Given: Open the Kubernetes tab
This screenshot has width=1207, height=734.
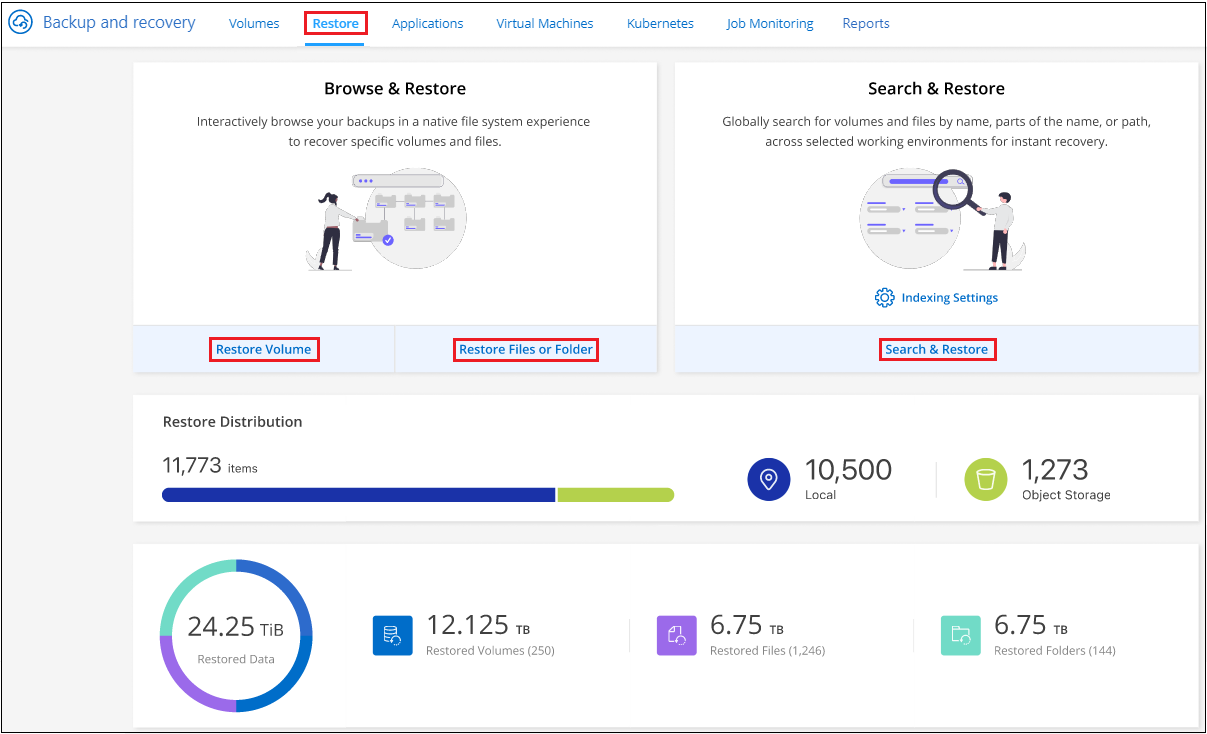Looking at the screenshot, I should tap(660, 23).
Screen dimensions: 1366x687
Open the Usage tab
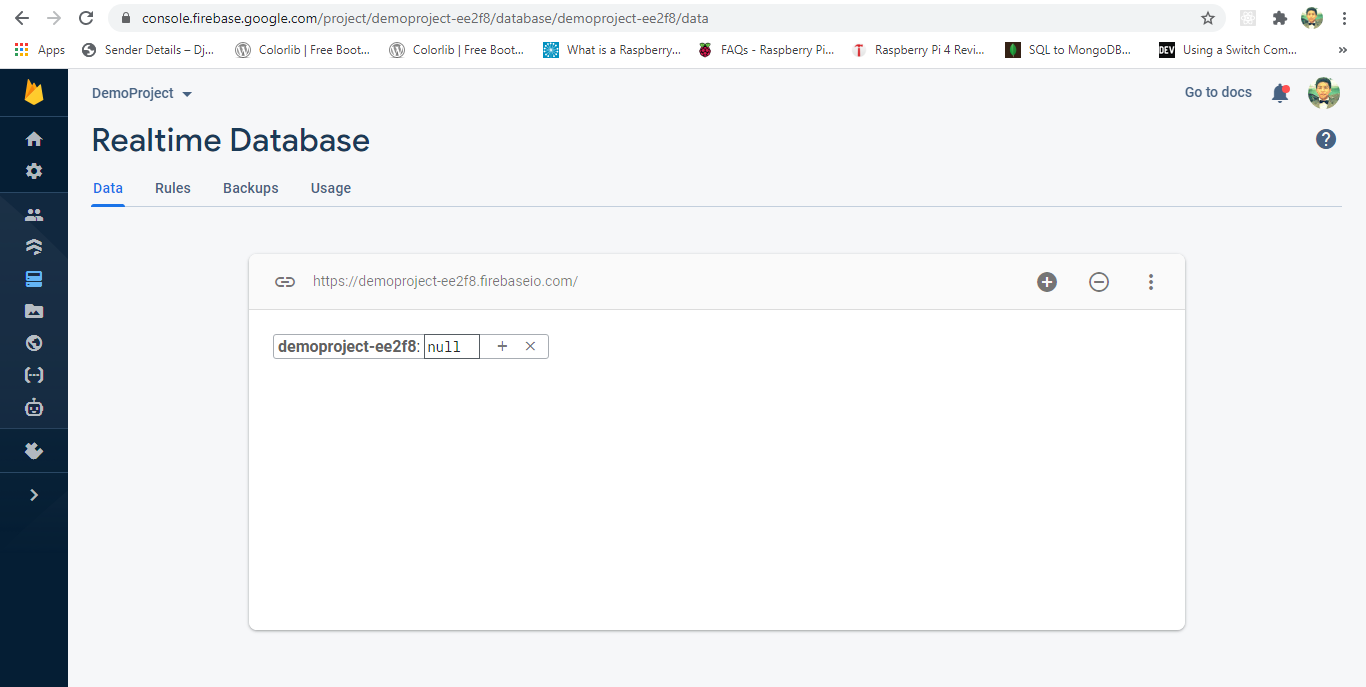(330, 188)
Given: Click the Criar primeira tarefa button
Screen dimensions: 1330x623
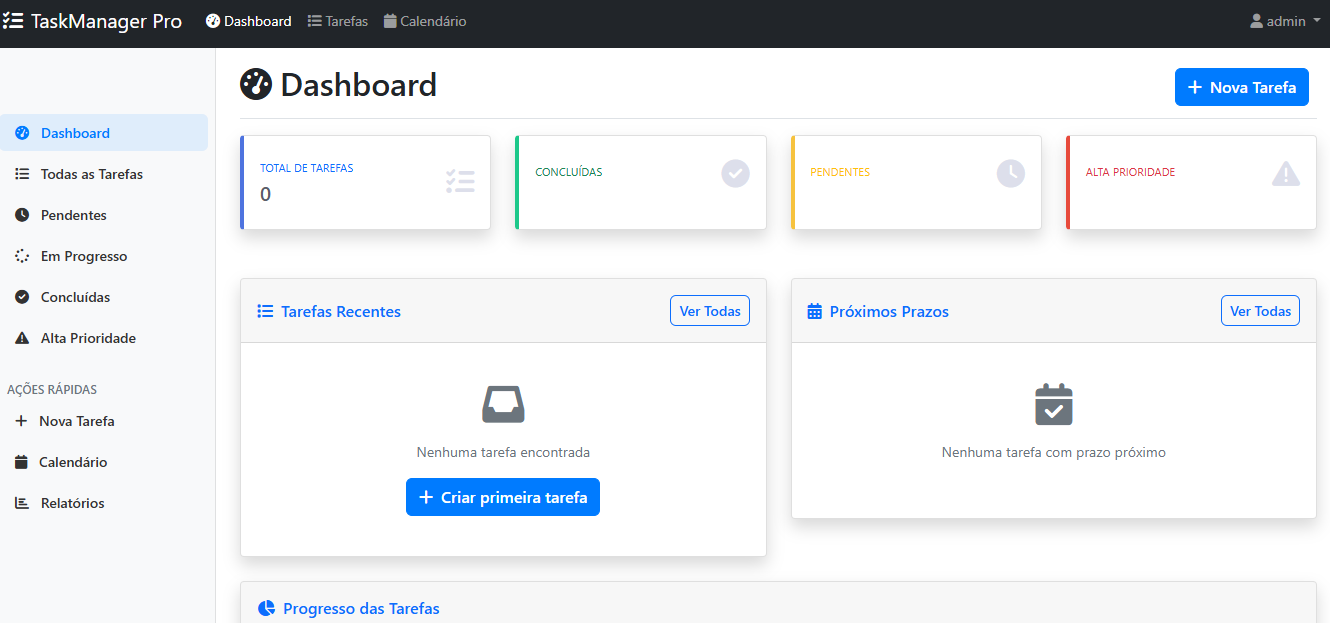Looking at the screenshot, I should 502,497.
·····
## Task item
Reproduce the records exactly, images excluded.

## Written reply
Given: Open the Kubernetes tab
This screenshot has width=1207, height=734.
Looking at the screenshot, I should tap(660, 23).
Screen dimensions: 1366x687
Open the Usage tab
(330, 188)
Given: Click the Criar primeira tarefa button
Screen dimensions: 1330x623
Looking at the screenshot, I should 502,497.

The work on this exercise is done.